Further, the proposition that consumers need to be protected from Old Spice is an infringement on the dignity of those who are out in the world buying. Because today’s consumers connected to social media are alert and plugged in, because even a solitary guy in pajamas in his basement running his own YouTube channel or Facebook group can be as influential as any corporation, attempts to shield him are nothing less than disrespectful confinements of his power. Protection, in this case, is just another word for condescension.
The discussion of knowledge and resource exploitation leads naturally to the question about whether children should be subjected to advertising because the knowledge imbalance is so tremendous in this particular case.
According to a letter written by a number of respected psychologists to their own professional association, children should receive significant shielding from advertising messaging. The first reason is a form of the general concern that advertising is creating desires as opposed to helping consumers make good decisions about satisfying the desires they have: “The whole enterprise of advertising is about creating insecure people who believe they need to buy things to be happy.”Rebecca Clay, “Advertising to Children: Is it Ethical? Monitor On Psychology 31, no. 8 (September 2000), 52, accessed June 2, 2011, http://www.apa.org/monitor/sep00/advertising.aspx.

────────────────────────────────────────

— What to produce —
Retype word for word the part of the passage on advertising starting with "Further, the proposition" and going on through "word for condescension.".

────────────────────────────────────────

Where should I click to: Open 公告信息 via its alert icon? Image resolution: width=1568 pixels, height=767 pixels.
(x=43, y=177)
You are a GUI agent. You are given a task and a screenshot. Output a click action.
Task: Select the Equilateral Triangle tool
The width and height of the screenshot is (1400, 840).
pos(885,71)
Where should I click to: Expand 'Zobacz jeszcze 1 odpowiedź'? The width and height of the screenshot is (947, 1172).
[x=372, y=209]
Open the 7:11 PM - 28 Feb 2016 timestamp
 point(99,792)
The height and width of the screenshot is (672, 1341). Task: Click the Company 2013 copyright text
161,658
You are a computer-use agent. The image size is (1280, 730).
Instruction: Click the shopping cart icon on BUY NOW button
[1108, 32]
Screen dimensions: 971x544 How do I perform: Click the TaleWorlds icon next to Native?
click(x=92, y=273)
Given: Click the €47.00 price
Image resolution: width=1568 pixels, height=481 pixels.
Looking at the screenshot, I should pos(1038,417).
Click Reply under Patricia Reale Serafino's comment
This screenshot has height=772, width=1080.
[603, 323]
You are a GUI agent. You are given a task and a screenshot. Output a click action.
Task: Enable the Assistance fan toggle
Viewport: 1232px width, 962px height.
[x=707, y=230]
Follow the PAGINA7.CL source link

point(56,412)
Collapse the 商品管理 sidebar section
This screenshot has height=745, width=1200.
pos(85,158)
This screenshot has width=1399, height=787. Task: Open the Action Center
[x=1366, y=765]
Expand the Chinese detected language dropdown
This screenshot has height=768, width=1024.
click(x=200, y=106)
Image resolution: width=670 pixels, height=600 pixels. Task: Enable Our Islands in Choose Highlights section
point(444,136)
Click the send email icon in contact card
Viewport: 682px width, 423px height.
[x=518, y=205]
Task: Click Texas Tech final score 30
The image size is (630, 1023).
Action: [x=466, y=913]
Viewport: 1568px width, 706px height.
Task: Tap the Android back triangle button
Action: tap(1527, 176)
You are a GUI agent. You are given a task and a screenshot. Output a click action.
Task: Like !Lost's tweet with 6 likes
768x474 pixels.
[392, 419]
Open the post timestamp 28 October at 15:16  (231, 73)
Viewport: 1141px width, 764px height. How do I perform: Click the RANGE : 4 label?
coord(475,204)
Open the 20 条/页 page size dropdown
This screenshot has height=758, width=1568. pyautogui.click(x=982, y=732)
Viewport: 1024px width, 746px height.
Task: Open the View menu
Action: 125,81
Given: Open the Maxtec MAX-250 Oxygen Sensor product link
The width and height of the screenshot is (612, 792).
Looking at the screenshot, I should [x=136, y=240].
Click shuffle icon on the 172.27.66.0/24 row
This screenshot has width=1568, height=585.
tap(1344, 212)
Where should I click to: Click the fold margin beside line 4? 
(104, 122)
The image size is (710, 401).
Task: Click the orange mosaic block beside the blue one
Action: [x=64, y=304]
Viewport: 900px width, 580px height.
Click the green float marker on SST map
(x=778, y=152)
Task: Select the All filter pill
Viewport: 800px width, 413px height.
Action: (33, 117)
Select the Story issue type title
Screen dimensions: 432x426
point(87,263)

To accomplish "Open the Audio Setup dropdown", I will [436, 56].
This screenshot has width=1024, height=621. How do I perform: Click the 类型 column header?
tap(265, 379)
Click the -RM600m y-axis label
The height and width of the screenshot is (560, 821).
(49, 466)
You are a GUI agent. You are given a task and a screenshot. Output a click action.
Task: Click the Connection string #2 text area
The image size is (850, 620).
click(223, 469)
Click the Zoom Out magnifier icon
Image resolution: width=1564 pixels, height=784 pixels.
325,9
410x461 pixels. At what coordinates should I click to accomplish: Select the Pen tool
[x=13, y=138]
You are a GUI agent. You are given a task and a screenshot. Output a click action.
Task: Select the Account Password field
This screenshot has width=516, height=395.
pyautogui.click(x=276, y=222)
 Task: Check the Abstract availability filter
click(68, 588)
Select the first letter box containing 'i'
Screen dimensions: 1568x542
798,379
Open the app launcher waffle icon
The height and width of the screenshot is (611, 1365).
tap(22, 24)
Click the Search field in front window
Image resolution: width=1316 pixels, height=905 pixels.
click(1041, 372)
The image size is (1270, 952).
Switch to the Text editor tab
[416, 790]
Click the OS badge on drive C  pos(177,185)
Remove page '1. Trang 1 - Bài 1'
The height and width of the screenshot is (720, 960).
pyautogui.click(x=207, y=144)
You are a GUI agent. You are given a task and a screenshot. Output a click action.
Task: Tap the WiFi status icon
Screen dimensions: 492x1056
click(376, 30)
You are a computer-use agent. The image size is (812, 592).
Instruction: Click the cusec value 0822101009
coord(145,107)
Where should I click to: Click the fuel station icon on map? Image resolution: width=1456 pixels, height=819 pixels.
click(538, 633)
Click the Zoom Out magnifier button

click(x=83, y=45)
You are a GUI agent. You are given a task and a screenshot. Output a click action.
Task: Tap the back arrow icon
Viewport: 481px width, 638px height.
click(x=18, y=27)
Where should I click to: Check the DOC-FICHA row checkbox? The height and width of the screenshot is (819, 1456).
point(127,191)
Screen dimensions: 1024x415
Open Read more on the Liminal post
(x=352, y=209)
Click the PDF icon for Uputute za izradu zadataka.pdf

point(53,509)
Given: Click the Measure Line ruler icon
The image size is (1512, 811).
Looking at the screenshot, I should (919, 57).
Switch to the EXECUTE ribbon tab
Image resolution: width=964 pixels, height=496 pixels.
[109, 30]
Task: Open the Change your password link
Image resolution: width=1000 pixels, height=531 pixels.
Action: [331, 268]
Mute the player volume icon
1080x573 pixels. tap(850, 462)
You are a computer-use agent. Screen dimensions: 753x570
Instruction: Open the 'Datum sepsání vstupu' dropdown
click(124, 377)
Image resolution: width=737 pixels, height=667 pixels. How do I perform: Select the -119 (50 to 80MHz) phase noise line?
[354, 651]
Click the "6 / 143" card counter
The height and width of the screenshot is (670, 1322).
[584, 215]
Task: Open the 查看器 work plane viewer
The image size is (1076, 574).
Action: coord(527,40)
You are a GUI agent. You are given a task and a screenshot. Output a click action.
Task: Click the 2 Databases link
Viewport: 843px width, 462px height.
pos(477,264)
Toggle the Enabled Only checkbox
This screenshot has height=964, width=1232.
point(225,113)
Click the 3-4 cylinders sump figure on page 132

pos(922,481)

────────────────────────────────────────

— Solved problem —
Further, the proposition that consumers need to be protected from Old Spice is an infringement on the dignity of those who are out in the world buying. Because today’s consumers connected to social media are alert and plugged in, because even a solitary guy in pajamas in his basement running his own YouTube channel or Facebook group can be as influential as any corporation, attempts to shield him are nothing less than disrespectful confinements of his power. Protection, in this case, is just another word for condescension.